Task description – Quote the passage on neuropathy below word for word, starting at "Neuropathy occurs in" and stopping after "are many causes.".

Passage to read –
□ □ □

Neuropathy occurs in the feet or hands due to nerve damage. When a patient suffers from neuropathy, they can experience so-called neuropathic pain ranging from mild to severe and described as burning, pinpricks, or sudden shocks of electricity, as well as numbness, tingling, and weakness. The peripheral nervous system utilizes nerves to send messages to and from the central nervous system, which includes both the brain and spinal cord. When these peripheral nerves become damaged and their ability to transmit signals, neuropathy results. Although neuropathy is an encompassing diagnosis, there are many causes.
Diabetes can cause chronic neuropathy. High blood sugar levels can damage nerves, predominantly in the feet. This is why neuropathy more often occurs in people whose blood sugar is not under control than those who maintain low blood sugar levels. Diabetic neuropathy as a result of uncontrolled blood glucose levels can create irreversible damage to the nerves. When diabetes is under control, the amount of sugar in the blood remains at a safe level, thus reducing the risk of potential nerve damage.
B12 Vitamin Deficiency
A vitamin B12 deficiency can wreak havoc on the entire body, leading to symptoms such as lightheadedness, general weakness or lack of energy, shortness of breath, muscle aches, and heart palpitations. A lack of vitamin B12 can also cause neuropathy. The protective layer around the nerves, the myelin sheath, quickly becomes damaged when there is insufficient B12. Without this layer of protection, the nerves may stop functioning properly, resulting in neuropathy.
Experts break down neuropathy into two categories: mononeuropathy and polyneuropathy. The former affects only one nerve, while the latter affects many nerves at the same time. The effects of chemotherapy can damage many nerves throughout the body; radiation treatment can have a similar effect. The good news is that many patients recover from some of the damage associated with chemotherapy-induced peripheral neuropathy after the treatments are complete.
Sometimes toxins or poisons, including insecticides and pesticides, can lead to neuropathy, especially when a person is exposed to larger qualities of these chemicals, through farm work, for example. Exposure to chemicals in the workplace, especially over a long period, can cause nerve damage. Common culprits include mercury, lead, thallium, and arsenic. Recreational drugs containing certain chemicals can also cause neuropathy.
Some types of cancer can cause neuropathy, particularly cancers that affect the nervous system. Tumors that grow in or near the brain or spine, especially, can lead to nerve damage. However, any cancer that causes the growth of tumors can lead to neuropathy if, as the tumor grows, it presses on the nerves.
After diabetes, an injury is the next most common cause of neuropathy. When trauma damages a muscle or tissue, the surrounding tissues begin to swell, which can damage the nerves. Similarly, when a bone breaks, the broken edges or bone fragments can easily damage the nerves. This is why it is imperative to see a physician as soon as possible when following an injury. Walking around on an untreated broken ankle will raise the risk of neuropathy.

□ □ □

Extracted information –
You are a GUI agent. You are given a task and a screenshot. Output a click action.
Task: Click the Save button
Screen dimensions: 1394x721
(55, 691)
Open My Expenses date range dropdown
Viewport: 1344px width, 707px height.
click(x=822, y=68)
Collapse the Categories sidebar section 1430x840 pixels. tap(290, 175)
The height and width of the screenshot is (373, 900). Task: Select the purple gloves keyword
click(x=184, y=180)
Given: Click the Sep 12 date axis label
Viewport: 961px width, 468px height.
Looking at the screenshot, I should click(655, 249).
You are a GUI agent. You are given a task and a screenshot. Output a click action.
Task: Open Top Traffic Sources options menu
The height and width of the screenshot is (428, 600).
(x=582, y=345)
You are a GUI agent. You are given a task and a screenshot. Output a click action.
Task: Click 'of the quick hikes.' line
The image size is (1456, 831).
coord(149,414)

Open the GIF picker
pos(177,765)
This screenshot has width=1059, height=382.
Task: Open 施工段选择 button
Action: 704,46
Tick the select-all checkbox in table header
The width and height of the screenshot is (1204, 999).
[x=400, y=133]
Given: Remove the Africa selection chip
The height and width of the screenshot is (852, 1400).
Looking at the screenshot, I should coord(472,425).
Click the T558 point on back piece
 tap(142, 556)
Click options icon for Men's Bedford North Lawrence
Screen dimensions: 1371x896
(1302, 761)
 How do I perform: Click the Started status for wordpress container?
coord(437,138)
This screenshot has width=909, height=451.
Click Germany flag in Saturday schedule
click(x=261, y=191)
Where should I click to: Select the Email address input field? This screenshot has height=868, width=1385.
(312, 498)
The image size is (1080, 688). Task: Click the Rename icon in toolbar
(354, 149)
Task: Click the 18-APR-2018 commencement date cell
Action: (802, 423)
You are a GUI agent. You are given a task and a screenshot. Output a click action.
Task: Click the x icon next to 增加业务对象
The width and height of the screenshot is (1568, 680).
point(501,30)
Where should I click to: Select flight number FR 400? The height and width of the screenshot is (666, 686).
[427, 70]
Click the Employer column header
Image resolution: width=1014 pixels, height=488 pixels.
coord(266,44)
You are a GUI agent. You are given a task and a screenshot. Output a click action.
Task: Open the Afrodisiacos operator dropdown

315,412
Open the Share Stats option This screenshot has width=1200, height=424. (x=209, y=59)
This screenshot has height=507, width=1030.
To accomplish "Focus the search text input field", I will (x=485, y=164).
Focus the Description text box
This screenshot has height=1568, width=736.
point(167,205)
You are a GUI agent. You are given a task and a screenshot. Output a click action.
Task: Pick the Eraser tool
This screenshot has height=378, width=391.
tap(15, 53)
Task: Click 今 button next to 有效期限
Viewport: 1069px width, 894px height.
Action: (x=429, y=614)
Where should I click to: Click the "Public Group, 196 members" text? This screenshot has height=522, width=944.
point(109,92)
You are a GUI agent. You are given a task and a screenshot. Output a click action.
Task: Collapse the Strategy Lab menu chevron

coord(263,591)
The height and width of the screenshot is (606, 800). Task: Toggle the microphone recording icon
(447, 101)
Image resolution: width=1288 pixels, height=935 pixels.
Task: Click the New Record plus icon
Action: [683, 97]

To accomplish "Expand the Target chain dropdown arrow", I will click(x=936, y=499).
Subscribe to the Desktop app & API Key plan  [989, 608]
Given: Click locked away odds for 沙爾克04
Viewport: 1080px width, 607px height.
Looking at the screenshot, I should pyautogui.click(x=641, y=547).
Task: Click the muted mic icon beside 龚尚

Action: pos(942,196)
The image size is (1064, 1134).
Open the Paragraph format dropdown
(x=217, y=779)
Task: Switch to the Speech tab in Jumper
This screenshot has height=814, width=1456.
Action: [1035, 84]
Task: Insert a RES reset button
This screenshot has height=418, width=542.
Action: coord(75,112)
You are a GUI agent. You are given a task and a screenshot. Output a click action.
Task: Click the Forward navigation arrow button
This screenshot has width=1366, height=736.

□ □ □

Response –
Neuropathy occurs in the feet or hands due to nerve damage. When a patient suffers from neuropathy, they can experience so-called neuropathic pain ranging from mild to severe and described as burning, pinpricks, or sudden shocks of electricity, as well as numbness, tingling, and weakness. The peripheral nervous system utilizes nerves to send messages to and from the central nervous system, which includes both the brain and spinal cord. When these peripheral nerves become damaged and their ability to transmit signals, neuropathy results. Although neuropathy is an encompassing diagnosis, there are many causes.